São Paulo (AUN - USP) -Uma corda envolve o folheto com o programa do espetáculo, não por acaso. O objeto está presente em cena como suporte para outros elementos que motivam ações dos atores ou constituindo uma forca, metáfora para as angústias do homem na sociedade moderna. Assim como à época em que a peça foi escrita - 1956, auge da Guerra Fria -, “vivemos um momento árido, de falta d’água e de imobilidade – haja visto o trânsito”, comenta a diretora, Cristiane Paoli Quito. “No entanto, não quisemos passar uma idéia de desistência diante desse quadro”, continua.
O espetáculo foi dividido em duas partes: a primeira apresenta as cenas originais descritas pelo dramaturgo irlandês, enquanto na segunda, sem fala alguma, os atores exploram o vocabulário de ações propostas por ele jogando com a improvisação. “Ao investigar o trabalho do Beckett, descobrimos rotinas de palhaço, no limiar entre o patético e o sério”, explica a diretora. Esse caráter cômico convida o público a participar da peça e provoca reações curiosas.
A apresentação começa com as luzes acesas e os atores posicionados entre a platéia e o palco, então, apagam-se os holofotes, eles sobem no tablado e logo entram nos bastidores – para, em seguida, voltarem à cena. Esse também parece ser o movimento dos espectadores, que ficam em silêncio, segurando o riso no início da peça, mas vão se soltando no decorrer da encenação. “Outro dia, alguém da platéia pegou um saquinho plástico e começou a manuseá-lo de modo a fazer barulho, participando mesmo da cena”, conta Cristina, que assiste aos espetáculos sempre que pode.

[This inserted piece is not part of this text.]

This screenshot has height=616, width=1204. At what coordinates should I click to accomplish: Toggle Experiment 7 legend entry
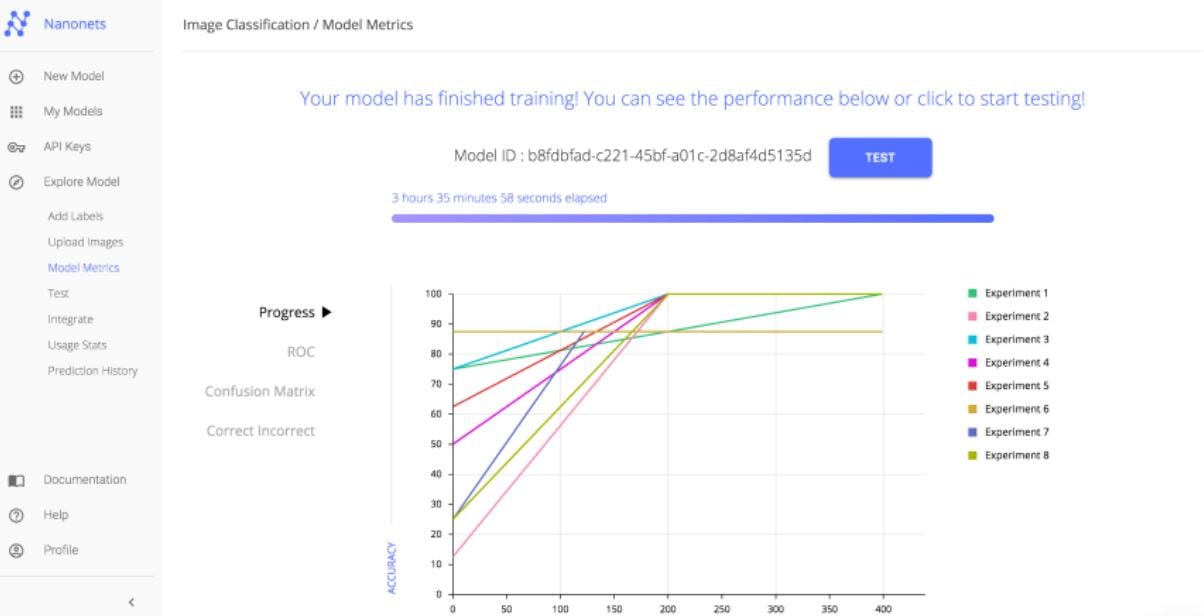click(1016, 432)
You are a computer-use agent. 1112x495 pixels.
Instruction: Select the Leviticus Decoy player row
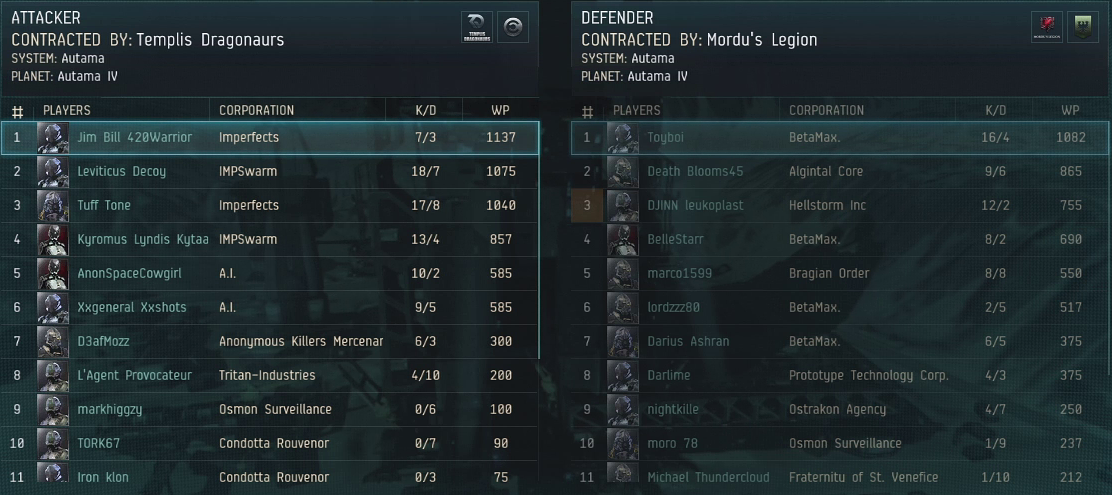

A produção marca a formatura da 56ª turma de atores da EAD (que oferece curso técnico de dramaturgia) e conta com a colaboração de formandos da graduação do curso de Artes Cênicas da Universidade de São Paulo (USP). Além de compor todo o elenco, os estudantes são responsáveis pela iluminação e pelo cenário – uma composição inusitada que usa areia como elemento principal.
Seguindo a tradição
Não é a primeira vez que um texto do dramaturgo ganhador do Prêmio Nobel de Literatura de 1969 é encenado pela EAD. A primeira montagem brasileira de um de seus mais famosos trabalhos, “Esperando Godot”, foi dirigida pelo fundador da escola, Alfredo Mesquita, em 1955. No ano 2000, a mesma peça ganhou nova montagem sob a direção de Cristiane Paoli Quito.
A experiência com “Godot” foi importante para o aprofundamento do trabalho que levou a diretora a montar “Ato Sem Palavras 1”. Reações humanas frente às angústias da vida em sociedade são parte da temática de ambas as peças, classificadas como expoentes do “teatro do absurdo” – termo utilizado pela crítica teatral para designar obras que utilizam elementos chocantes e “ilógicos” para problematizar o comportamento humano.
Para Cristiane, no entanto, sua montagem em cartaz, “não coloca o silêncio e a imobilidade como sinônimos de desistência, mas como formas de resposta”.
A temporada de “Ato Sem Palavras 1” estreou no dia 29 de agosto e vai até 5 de outubro, no Teatro Laboratório da Escola de Comunicações e Artes (ECA) da USP (Av. Prof. Luciano Gualberto, Travessa J, 215 – Cidade Universitária, Butantã, São Paulo - SP). De quarta à sábado às 21 horas e nos domingos, às 20 horas. Entrada franca (é recomendável chegar uma hora antes do início do espetáculo para retirar seu ingresso na bilheteria).